Task statement:
In the listing below, find the line with "This screenshot has width=360, height=780." and the line with "Tap the Гиперактивность 9 из 27 progress bar". Repeat those two lines and all lines between them exactly.

------ Records supplied

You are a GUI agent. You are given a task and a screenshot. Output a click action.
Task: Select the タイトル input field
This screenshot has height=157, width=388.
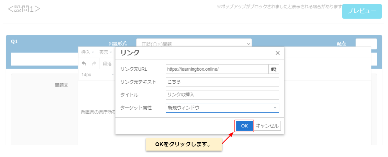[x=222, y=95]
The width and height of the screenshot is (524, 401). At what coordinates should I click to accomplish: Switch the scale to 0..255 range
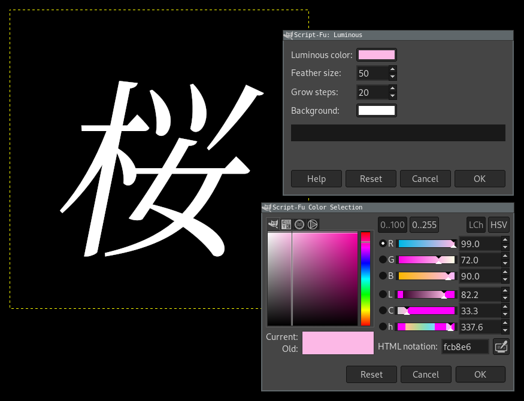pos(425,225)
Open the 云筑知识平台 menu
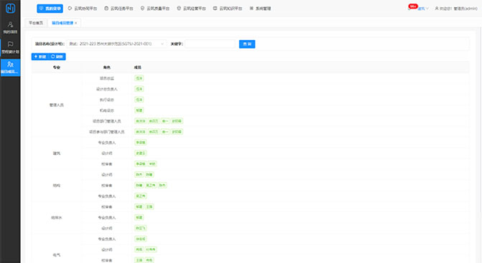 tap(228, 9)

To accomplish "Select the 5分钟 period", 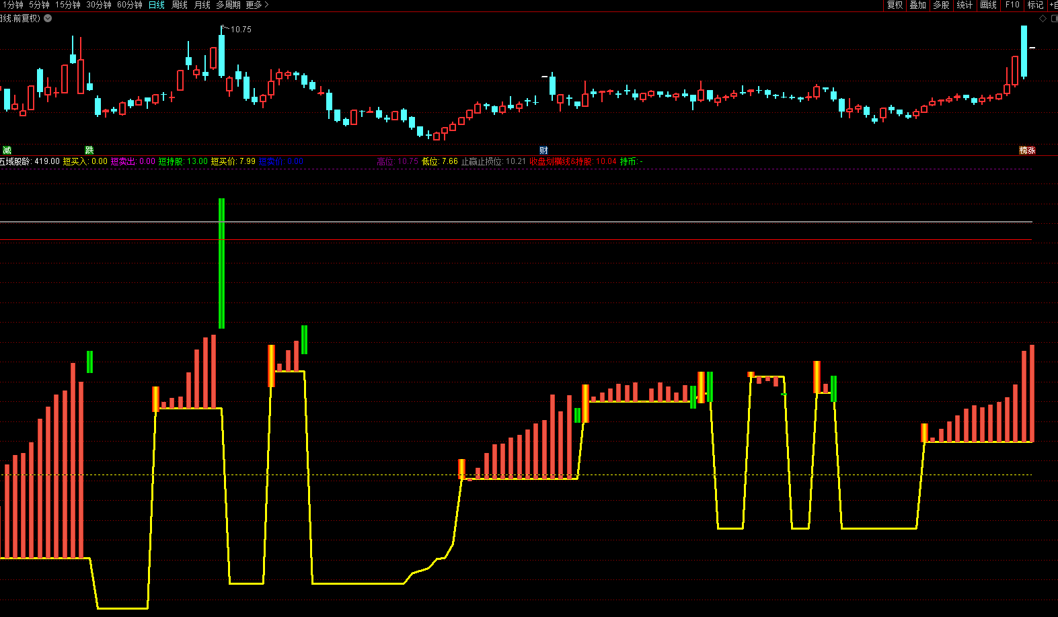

------------
------ Records supplied

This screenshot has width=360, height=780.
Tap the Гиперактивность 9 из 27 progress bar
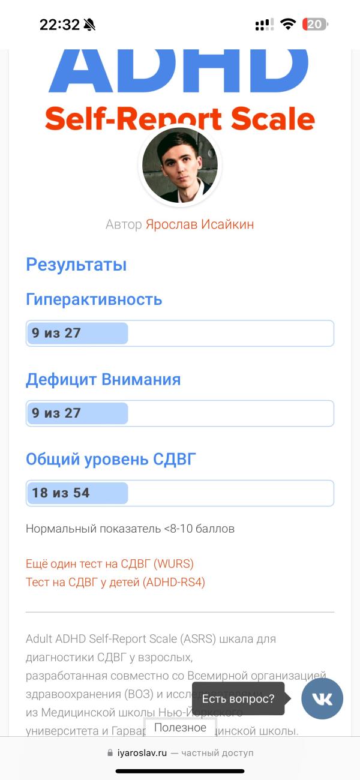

------------

Your response:
This screenshot has width=360, height=780.
Tap the Гиперактивность 9 из 27 progress bar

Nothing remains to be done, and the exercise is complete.